Ces signes de dégel ou désescalade ont été salués par les américains irrités des tensions entre ses deux alliés essentiels en Asie-Pacifique. Ils sont encourageants mais le chemin vers un accord entre Tokyo et Séoul n’est pas aisé pour diverses raisons :

  • D’abord les différences entre les opinions publiques nippones et coréennes. En Corée les réactions sont chargées d’émotion, émotion des survivants et survivantes victimes de la colonisation nippone mais aussi d’une opinion publique soucieuse de réhabilitation de l’histoire coréenne par les japonais et jugeant chargées d’illégitimité les Présidences Park, père (1963-1979) et fille (2013-2017). Au Japon, on ne retrouve pas cette émotion mais au contraire une certaine indifférence. Pour beaucoup il s’agit d’un passé désormais lointain ;  ils ne parviennent pas à comprendre l’émotion coréenne. Pour d’autres, le Japon n’a pas à se repentir d’actions comparables à celles des pays occidentaux.

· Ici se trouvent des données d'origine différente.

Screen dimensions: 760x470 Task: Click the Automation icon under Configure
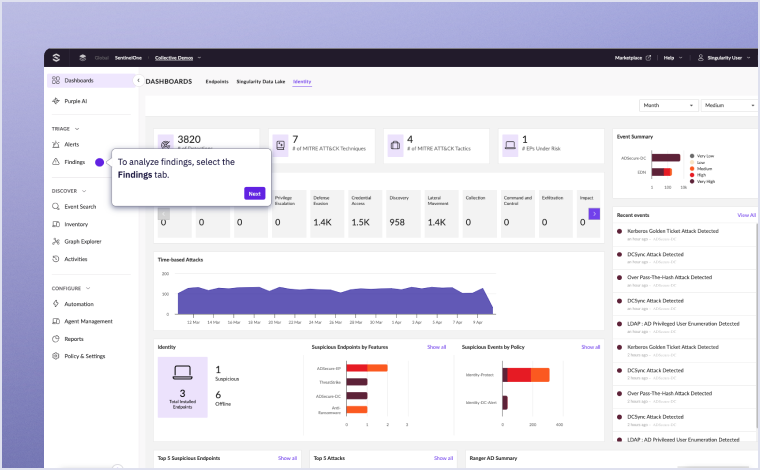point(56,304)
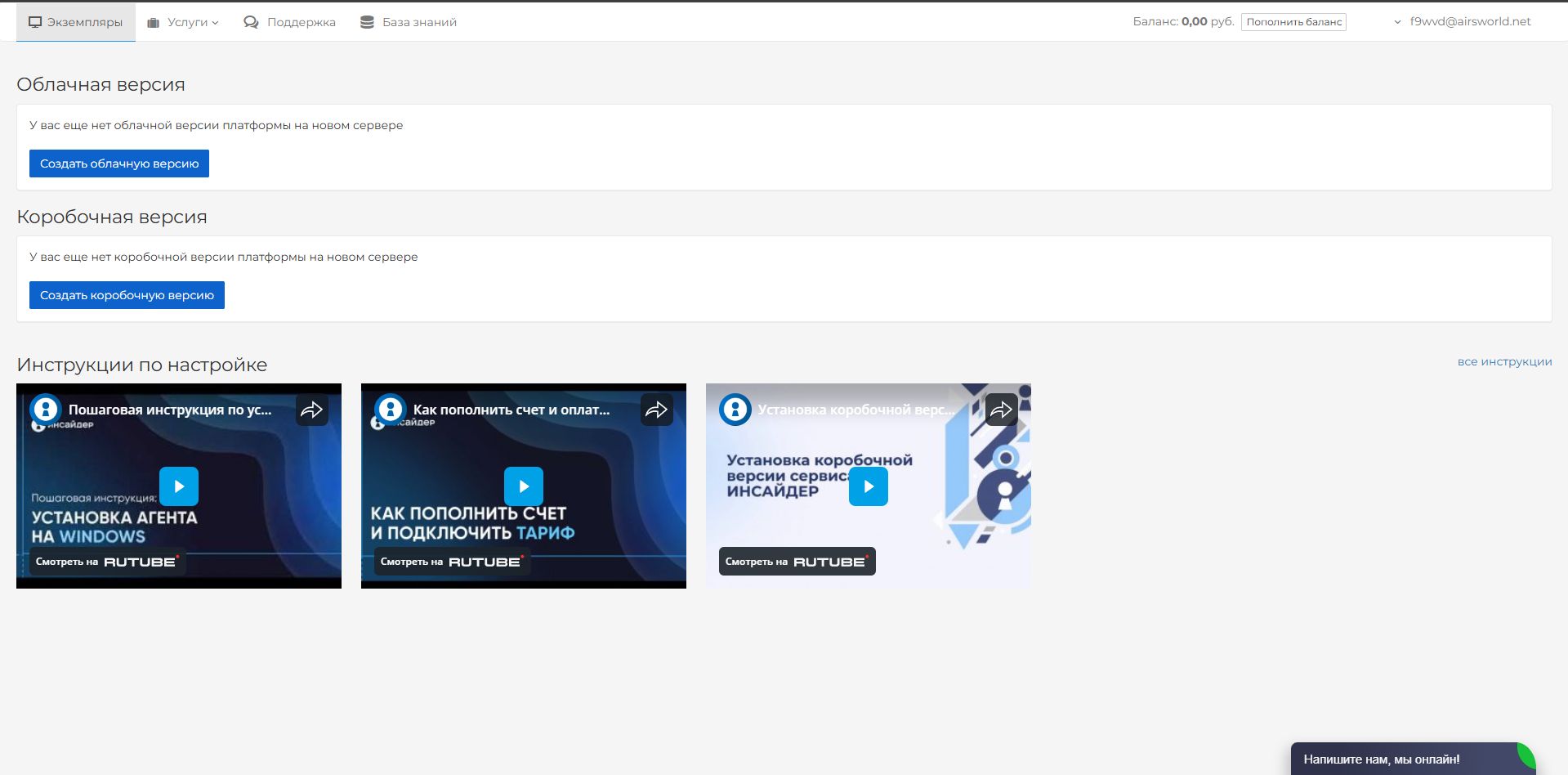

  • D’autre part, l’asymétrie des situations politiques de MM. Abe et Moon. Le Premier Ministre japonais n’est pas sous pression de son opinion, que ce soit pour tenir une position de fermeté ou pour engager une conciliation. Au pouvoir depuis 2012 il est non-contesté au sein du LDP et est donc relativement libre de manœuvrer… ou non. De son côté le Président Moon est dans une situation délicate. La récente démission de son Ministre de la Justice qui passait pour un successeur possible au sein du camp progressiste, a ouvert un Acte II de son mandat. Il a perdu une partie de ses soutiens progressistes sans bénéficier d’un appui sur sa droite. Ensuite son rôle d’intermédiation entre son voisin du nord et le Président Trump est au point mort. Enfin la croissance économique coréenne a ralenti ;  ses critiques y voient un effet de mesures sociales trop fortes du début de mandat à contre-temps  de l’économie mondiale.
  • Enfin la justice coréenne est lancée et il est quasi impossible au Président Moon de peser sur elle. A ce stade l’important reste de renouer le dialogue entre les deux dirigeants concernés. Ils diffèrent  par leur histoire personnelle et leur culture politique, mais ils sont embarrassés et cherchent une sortie sans perdre la face, et encore moins créer de nouveaux troubles dans chacun des pays, en Corée sans doute plus qu’au Japon. Le gouvernement coréen a fait plusieurs pas en avant ;  les japonais sont restés sur une position de fermeté caractérisée par le respect des accords antérieurs et le fait que leurs entreprises ne soient pas juridiquement et financièrement menacées en Corée. C’est compréhensible mais sans doute devront-ils à un moment ou un autre faire un pas en avant, sauf à s’enfermer dans un attentisme malsain qui aurait pour seul horizon les prochaines élections présidentielles coréennes. Au-delà d’une solution technique du type fonds de compensation assez aisée à mettre en œuvre – et d’ailleurs prévue par l’accord de 2015 – le Premier Ministre et les politiciens nippons  devront tenir des propos compassionnels, venant plus du cœur que dans le passé, de nature à satisfaire une partie au moins de l’opinion publique coréenne. Il est certain que les racines historiques des tensions resteront vivaces en Corée, signe de l’importance du fait nationaliste dans ce pays et plus généralement en Asie et au Japon.